RM4 billion a month — that’s the estimated fuel subsidy bill as of late March, a sharp rise from earlier baselines, driven by sustained high global oil prices arising from Middle East tensions and disruptions.

For drivers, RON95 at RM1.99 feels like relief while regional prices climb (it’s RM10.50 per litre in Singapore). Yet this masks massive opportunity costs for families, businesses and cities.

Cheap fuel shifts expenses rather than eliminating them. Subsidised petrol normalises car dependency, making long commutes and congestion feel routine despite the softened upfront pain.

Taking naps or scrolling Tiktok while your is engine running, and making solo drives for short trips, seem less wasteful here than elsewhere, where they would register as clear extravagance.
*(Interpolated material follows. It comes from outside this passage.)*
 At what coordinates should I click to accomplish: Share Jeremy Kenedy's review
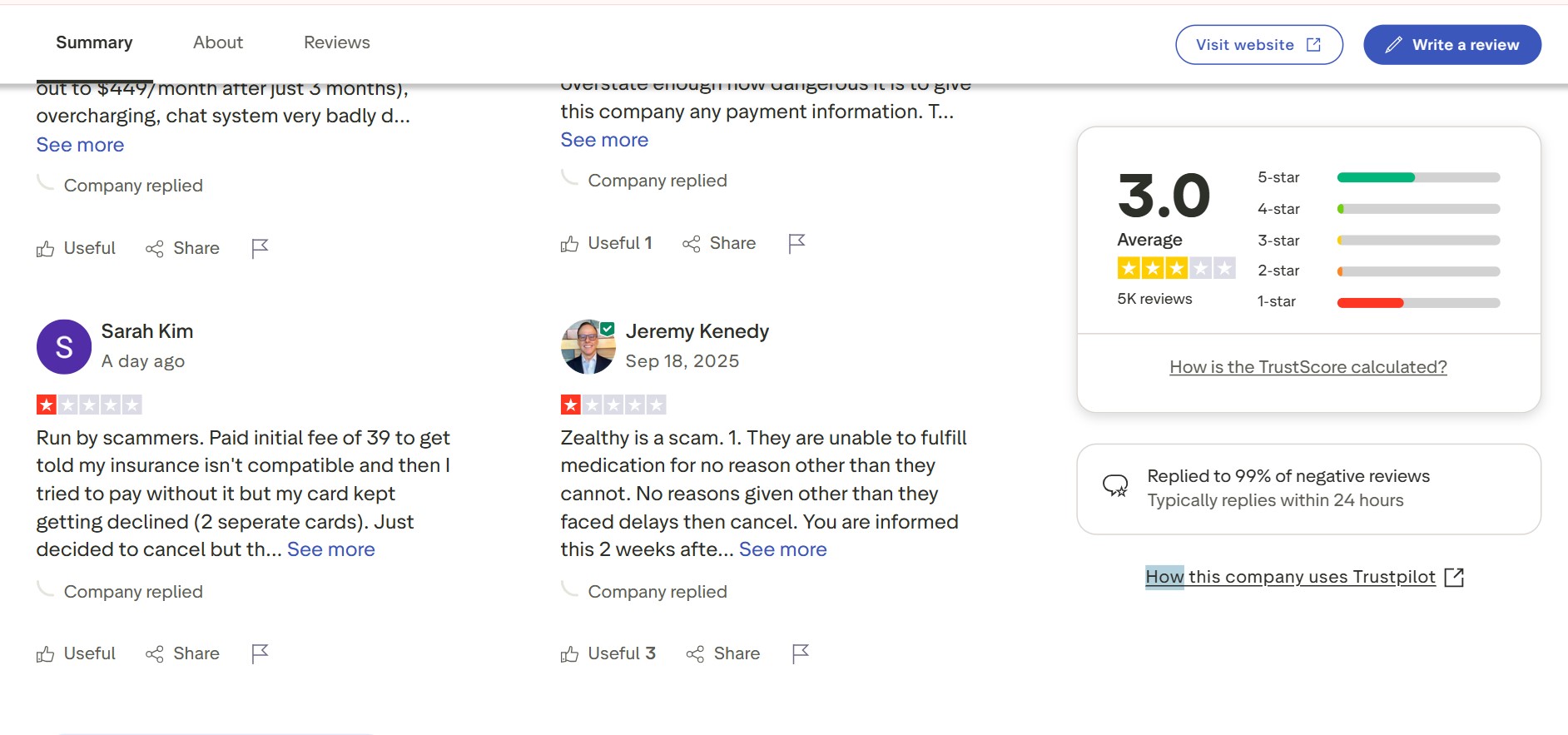(x=723, y=654)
Real costs persist: billions in annual air pollution health expenses, RM25 billion economic losses from traffic crashes (per 2023-2024 estimates), expanding highways consuming public land, and around 1.7 hours daily lost to Klang Valley gridlock.

What we sacrifice

RM4 billion a month could reshape urban mobility, yet basic pedestrian infrastructure remains underfunded. Klang Valley residents dodge multi-lane roads without safe crossings, bake under equatorial sun, and slog through rain to catch their trains.
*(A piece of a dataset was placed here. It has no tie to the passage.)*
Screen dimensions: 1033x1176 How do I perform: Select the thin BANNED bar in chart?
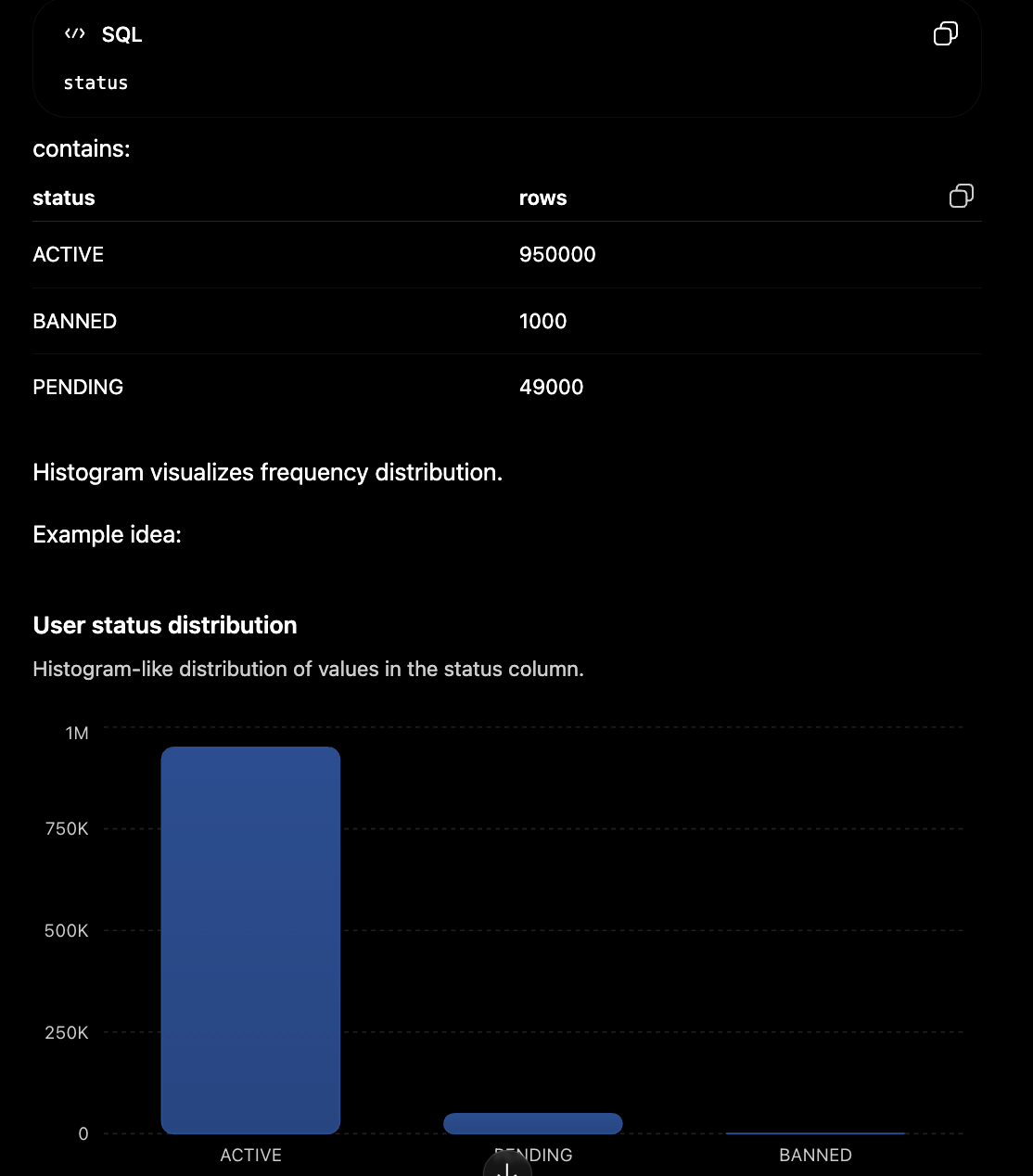click(x=815, y=1132)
Redirecting one month’s subsidies could fund:

1,250 electric feeder buses (RM3.2 million/unit), boosting ridership and cutting hundreds of thousands of car trips daily;

2,500km covered walkways (RM1.6 million/km), connecting 1.5M+ residents to stations and trimming around 450,000 car trips;

5,000km protected bicycle lanes (RM0.8 million/km), each handling 7,500 people per hour;

60 new KTM electric trainsets (RM65 million/unit), adding capacity for 70,000+ peak riders; and

1,000 safer school zones (RM4 million each), slashing child road deaths by up to 80% and easing school-run traffic.

Total impact: 1.4 million fewer daily car trips, with proven crash reductions.

Breaking the spiral

Indonesia’s subsidy shift (2015-2023) delivered more than 10,000 buses, cutting Jakarta’s congestion by roughly 20%. Denmark’s cycling investments yield €2.5 per €1 in health and time benefits. Why not Malaysia?

The BUDI95 subsidy cushions households, but it also entrenches dependence on cheap fuel, which distorts everyday decisions, normalises sprawl, multiple car ownership, and long commutes, while making walkable neighbourhoods a pipe dream and viable public transport harder to sustain.

Without subsidies, it’s worth asking: would the Malaysian car-centric way of life still hold?

Rising costs are not just a burden; they are a signal.

Electric vehicles may change the engine, but not the system. They replace one dependency with another while preserving the inefficiency of private transport.

What’s needed is a structural pivot, from subsidising cars to investing in a multi-modal network that moves more people, more fairly and efficiently.

RM4 billion a month is not just casual spending. It is a reflection of national priorities and a choice about what kind of future for Malaysia we are willing to fund.

 

Boo Jia Cher is an FMT reader.

The views expressed are those of the writer and do not necessarily reflect those of FMT.